After the death of Mrs Anne Charles-Williamson in 1927, the Kempston Manor estate was divided up for sale. The auction brochure confirms that the tramway was still in place, and that it ran over several of the advertised lots. The brochure also states that 'the tram lines and sleepers on this Roadway and on Lot 23 are the property of Mrs Folkes and will not be included in the Sale'. Mrs Folkes, who had taken over running the gravel pit following the death of her husband bid successfully on Stoneyside and the Hill Grounds wood. These purchases clearly went down well with many of those present at the auction, who applauded as the sales were completed.

The Hill Grounds gravel pit had begun operation in the 1860s and was finally worked out by the mid-twentieth century. The area subsequently became a small residential caravan site.
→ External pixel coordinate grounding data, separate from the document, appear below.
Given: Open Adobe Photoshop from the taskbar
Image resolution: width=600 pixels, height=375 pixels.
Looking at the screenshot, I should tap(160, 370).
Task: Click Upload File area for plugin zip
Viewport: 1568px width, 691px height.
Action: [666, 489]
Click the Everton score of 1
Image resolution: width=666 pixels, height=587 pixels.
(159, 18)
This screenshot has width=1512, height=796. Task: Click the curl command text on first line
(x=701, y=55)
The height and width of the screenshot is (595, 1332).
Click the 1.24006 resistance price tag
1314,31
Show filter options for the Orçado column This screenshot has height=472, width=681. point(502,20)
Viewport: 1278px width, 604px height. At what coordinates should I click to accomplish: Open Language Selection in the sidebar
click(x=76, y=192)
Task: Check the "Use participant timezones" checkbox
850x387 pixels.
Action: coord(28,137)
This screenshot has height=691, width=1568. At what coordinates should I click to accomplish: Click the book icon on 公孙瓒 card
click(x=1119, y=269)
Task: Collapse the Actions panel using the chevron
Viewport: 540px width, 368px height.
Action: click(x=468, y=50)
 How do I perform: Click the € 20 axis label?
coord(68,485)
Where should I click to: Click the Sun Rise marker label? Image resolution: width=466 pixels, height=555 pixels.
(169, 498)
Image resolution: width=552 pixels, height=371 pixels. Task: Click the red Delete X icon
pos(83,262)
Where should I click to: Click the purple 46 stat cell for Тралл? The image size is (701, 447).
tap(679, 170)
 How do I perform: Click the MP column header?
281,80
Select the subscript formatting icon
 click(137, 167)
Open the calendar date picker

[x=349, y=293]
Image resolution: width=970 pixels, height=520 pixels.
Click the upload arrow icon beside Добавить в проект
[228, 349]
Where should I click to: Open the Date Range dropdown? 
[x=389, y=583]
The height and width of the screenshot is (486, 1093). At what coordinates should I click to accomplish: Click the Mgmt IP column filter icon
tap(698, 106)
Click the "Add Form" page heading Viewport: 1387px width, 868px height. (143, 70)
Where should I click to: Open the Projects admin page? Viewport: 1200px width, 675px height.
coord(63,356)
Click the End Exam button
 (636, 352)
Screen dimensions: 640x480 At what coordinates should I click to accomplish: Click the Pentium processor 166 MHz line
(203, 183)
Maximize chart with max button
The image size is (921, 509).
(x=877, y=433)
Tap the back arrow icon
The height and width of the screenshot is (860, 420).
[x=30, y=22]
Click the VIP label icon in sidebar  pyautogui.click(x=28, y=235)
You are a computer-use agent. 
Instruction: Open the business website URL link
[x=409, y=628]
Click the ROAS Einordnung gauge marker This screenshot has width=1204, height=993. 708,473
The growth of the area of Kempston formerly known as 'Up End' is thought to be due largely to the employment opportunities presented by the gravel pits in this area, including that at Hill Grounds. Such was the importance of this industry that the area around Bunyan Road was known as 'Gravel End' by 1877.

Narrow gauge railways are known to have served at least two other gravel pits in the area nearby. Short gauge railways operated at Biddenham Gravel Pit and Radwell Gravel Pit, near Milton Ernest. The former appears to have been operating around the same time that the Kempston line ran. The latter was a latter development, associated with quarrying to support the second world war effort. It is unclear whether the Kempston tramway was also gauge.

Little today remains of the Kempston tramway, beyond—perhaps—a short section of embanked roadbed/trackbed at the southerly end of the line. Stoneyside and its outbuildings still stand.